Usaha perkebunan di Indonesia cukup beragam, seperti yang di jelaskan
Kartodirjo dan Suryo (1991, hlm. 135) Berdasarkan tanaman yang diusahakan
(ditanam), perkebunan dapat dibedakan menjadi:
1. Perkebunan tebu
2. Perkebunan kopi
3. Perkebunan teh
4. Perkebunan coklat
5. Perkebunan rempah-rempah, seperti: perkebunan pala, perkebunan lada, dan
lain-lain
6. Perkebunan karet
7. Perkebunan kelapa sawit
8. Perkebunan kina
9. Perkebunan tembakau, dan
10. Perkebunan kapas
Jenis perkebunan di Indonesia dapat diklasifikasikan ke dalam beberapa
bagian.
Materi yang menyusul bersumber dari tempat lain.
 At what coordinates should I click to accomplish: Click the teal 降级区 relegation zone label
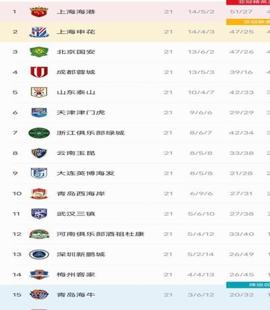[x=248, y=285]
Semangun (1989, hlm. 2) mengklasifikasikan jenis perkebunan berdasarkan
pengelolaannya, terdiri atas 3 bagian yaitu :
1. Perkebunan Negara
Yaitu perkebunan yang diselenggarakan atau dikelola secara komersial oleh
negara.
2. Perkebunan Swasta
Yaitu perkebunan yang diselenggarakan atau dikelola secara komersial oleh
pihak swasta nasional atau asing.
3. Perkebunan Rakyat
Yaitu usaha tanaman perkebunan yang diselenggarakan atau dikelola secara
komersial oleh perusahaan perseorangan yang tidak berakte notaris/ tidak
berbadan hukum
Hasil-hasil pembangunan sub-sektor perkebunan yang telah dicapai hingga
saat ini adalah pencerminan dari kebijaksanaan, strategi serta langkah-langkah
yang diambil oleh pemerintah/Direktorat Jenderal Perkebunan.
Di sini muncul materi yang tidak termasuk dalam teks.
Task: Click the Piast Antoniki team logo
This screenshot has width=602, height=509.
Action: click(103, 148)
Menurut Departemen Pertanian (1978, hlm. 128) keberhasilan pembangunan
sub-sektor perkebunan banyak pula dibatasi oleh berbagai faktor, apabila
dihubungkan dengan usaha pemasaran produk-produk perkebunan di pasaran
internasional. Diantaranya, adalah goncangan-goncangan harga, hambatan
perdagangan berupa “tariff dan non-tariff”, pergeseran-pergeseran dalam luas
pasaran internasional sebagai akibat dari naik turunnya produksi negara konsumen,
persaingan antar negara produsen hasil perkebunan dan lain-lain. Goncangan-
goncangan pemasaran yang demikian itu tentu membawa akibat yang luas dan
kompleks, diantaranya adalah akibat pada usaha peningkatan produksi, dan yang
pada akhirnya berakibat pula pada tingkat pendapatan yang diterima petani
pekebun serta usaha swasta dan negara di bidang perkebunan.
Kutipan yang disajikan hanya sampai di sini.